Share

7. Omongan Mertua

“Aku udah feeling kalau kamu bakal balik ke apartemen buat ambil barang-barang,” ujar Pramam dengan kedua tangan dimasukkan ke dalam saku celana. Senyumnya tampak pongah di sana.

“Hubungan kita udah berakhir, Mas, apa perlu aku ingatkan lagi?”

Pramam melangkah maju, mendekati Mara yang sayangnya menarik diri darinya. “Ra, come on, aku cuma mau ngobrol sama kamu sebentar soal program rahim pengganti Anne,” gumamnya frutasi. “Apa alasan kamu mau menerima permintaan dari istri kekasihmu, Ra?”

“Sekarang aku udah nggak punya pacar,” simpul Mara yang enggan membalas tatapan Pramam. “Dan aku rasa, aku bebas mau menjawab pertanyaanmu atau nggak.”

 “Kenapa, Ra?” Suara Pramam berubah parau. “Jujur sama aku, kenapa harus kamu yang merelakan rahim untuk anakku dan Anne?”

Manik Pramam terus tertuju pada gadis yang kini bersandar di dinding dekat pintu. Tujuan utamanya bukan menyudutkan, tapi entah mengapa situasi mendadak berubah.

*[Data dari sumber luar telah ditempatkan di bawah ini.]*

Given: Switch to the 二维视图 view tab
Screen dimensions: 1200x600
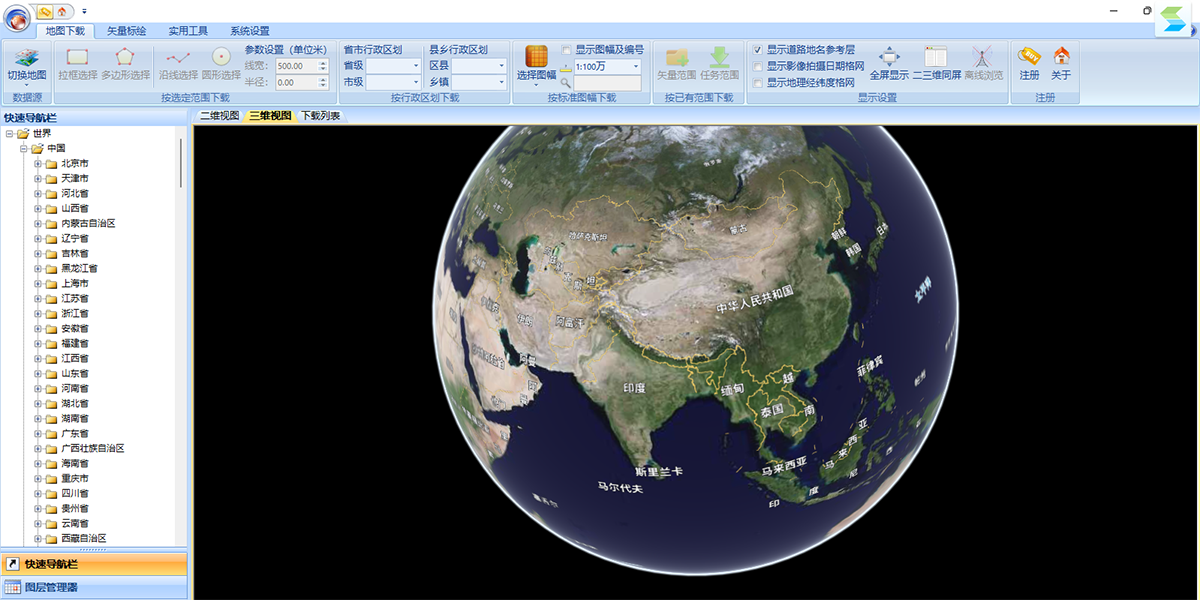Looking at the screenshot, I should pos(219,116).
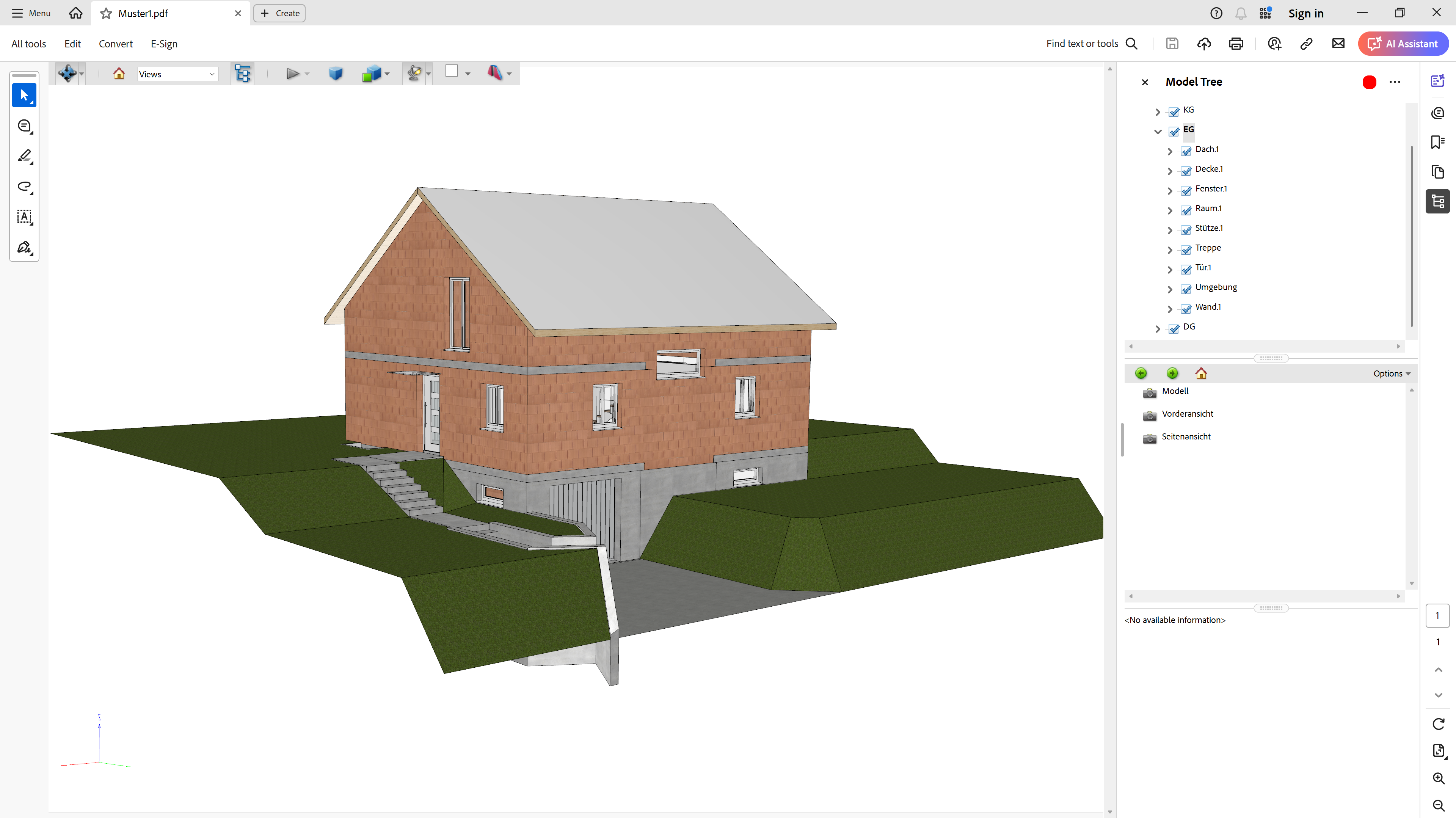Expand the Fenster.1 tree node
1456x819 pixels.
coord(1170,190)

Ia tak ingin menyakiti gadisnya, juga istri sahnya.

“Karena Mbak Anne pantas bahagia, meskipun kamu berkhianat di belakangnya, aku akan bertanggungjawab dan berjanji untuk membuatnya senang dengan kehadiran anak dalam hidupnya.”

Mendengar gadisnya bicara, Pramam terhenyak. Bagaimana mungkin si pihak ketiga malah bertindak ingin bertanggungjawab? Lantas ia melangkah mendekat, mengikis jarak hingga tangannya berhasil meraih pundak Mara dan mencengkeramnya cukup kuat.

“Kenapa harus kamu yang bertanggungjawab? Itu aku, harusnya aku, Ra!” protes Pramam.

Mara menggeleng cepat. Punggungnya yang sudah menubruk dinding dingin, kini ditambah getar yang muncul. “Aku berdosa sudah menjadi orang ketiga, itulah kenapa aku harus melakukan ini,” isaknya yang perlahan pecah.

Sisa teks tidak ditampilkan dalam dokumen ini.